YOUR ASSIGNMENT: In the conversation about startup tools, which tool does Amaury say he uses for design?

Amaury: There are a lot of things and a lot of tools that you can use as a startup founder. I'm going to flip through the one that I use the most. In terms of design, for example, I use Canva. Canva is very useful. You can templates. You can delegate things to your team. All my team work with this whether it's for social media, etc. Then when it comes to content marketing, audio is also another tool, another thing that you need automatize.

For that, I use Auphonic. Auphonic is amazing because it's enable to optimize the audio of a podcast episode, but not only that, to videos as well. You can just drop your videos as example in a Dropbox directory. Thanks to Zapier, it's going to be connected to Auphonic automatically and then Auphonic is going to publish it on YouTube as well as on the podcast platform. That can makes it very, very automatic, optimize the audio. That's very, very useful.

Mitchie: Combining tools, that's something that you need to keep in mind for all of those listening. The tools that we're advising, the tools that we're telling you that may or may not use, they are worth it. You need to also combine them. You're going to have different responsibilities. You're going to be managing different types of let's say data and these tools are meant to be used also in a combination. You need to find the one that works for you depending on the responsibilities that you're going to have and the type of data that you're going to handle, but they're mostly to be used in a combination of some sort, so not just rely on one.

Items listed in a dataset
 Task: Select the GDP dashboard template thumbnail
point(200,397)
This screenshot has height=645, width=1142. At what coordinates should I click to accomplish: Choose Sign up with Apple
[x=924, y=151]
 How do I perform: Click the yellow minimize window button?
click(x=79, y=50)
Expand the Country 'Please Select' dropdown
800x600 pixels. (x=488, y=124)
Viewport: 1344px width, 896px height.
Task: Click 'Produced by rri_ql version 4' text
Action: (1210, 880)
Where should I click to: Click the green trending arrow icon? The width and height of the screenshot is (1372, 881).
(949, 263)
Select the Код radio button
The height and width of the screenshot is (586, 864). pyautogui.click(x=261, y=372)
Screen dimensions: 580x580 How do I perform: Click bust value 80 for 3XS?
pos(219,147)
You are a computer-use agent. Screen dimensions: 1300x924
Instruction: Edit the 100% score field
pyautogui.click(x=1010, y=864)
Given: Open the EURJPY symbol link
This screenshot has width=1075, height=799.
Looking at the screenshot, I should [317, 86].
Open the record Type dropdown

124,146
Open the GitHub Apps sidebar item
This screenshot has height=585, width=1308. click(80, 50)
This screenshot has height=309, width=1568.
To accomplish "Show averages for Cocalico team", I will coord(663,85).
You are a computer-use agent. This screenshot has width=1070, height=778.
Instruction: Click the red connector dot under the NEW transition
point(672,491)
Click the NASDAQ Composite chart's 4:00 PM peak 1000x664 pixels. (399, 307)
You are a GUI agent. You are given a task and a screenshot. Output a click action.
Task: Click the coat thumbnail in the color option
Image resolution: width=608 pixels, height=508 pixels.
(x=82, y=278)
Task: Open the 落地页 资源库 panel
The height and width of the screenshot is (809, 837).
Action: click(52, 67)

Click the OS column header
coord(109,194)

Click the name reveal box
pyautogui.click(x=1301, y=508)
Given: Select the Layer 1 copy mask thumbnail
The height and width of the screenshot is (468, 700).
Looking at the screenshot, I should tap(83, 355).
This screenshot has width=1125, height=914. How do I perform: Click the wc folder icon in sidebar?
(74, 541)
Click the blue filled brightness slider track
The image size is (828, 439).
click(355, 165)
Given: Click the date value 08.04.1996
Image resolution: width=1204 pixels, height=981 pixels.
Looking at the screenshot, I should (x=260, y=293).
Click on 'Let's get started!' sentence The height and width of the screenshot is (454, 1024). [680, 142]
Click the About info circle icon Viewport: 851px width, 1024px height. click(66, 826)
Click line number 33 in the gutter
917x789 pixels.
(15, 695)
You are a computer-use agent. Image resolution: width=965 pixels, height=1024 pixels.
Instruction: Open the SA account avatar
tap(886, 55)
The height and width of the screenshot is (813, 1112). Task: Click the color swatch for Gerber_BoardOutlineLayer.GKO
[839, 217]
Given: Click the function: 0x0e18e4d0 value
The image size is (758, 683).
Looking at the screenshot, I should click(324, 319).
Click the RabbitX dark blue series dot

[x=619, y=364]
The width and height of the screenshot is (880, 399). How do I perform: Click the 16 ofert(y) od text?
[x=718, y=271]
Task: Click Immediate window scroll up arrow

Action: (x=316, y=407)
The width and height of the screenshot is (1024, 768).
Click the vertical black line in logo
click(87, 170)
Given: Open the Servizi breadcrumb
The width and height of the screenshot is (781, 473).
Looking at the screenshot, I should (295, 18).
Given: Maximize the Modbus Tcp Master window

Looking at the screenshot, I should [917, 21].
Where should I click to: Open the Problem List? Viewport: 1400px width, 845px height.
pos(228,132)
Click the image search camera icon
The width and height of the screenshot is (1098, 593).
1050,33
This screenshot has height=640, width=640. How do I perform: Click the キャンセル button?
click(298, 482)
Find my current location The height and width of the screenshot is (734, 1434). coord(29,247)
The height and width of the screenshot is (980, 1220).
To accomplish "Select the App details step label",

EXERCISE ANSWER: Canva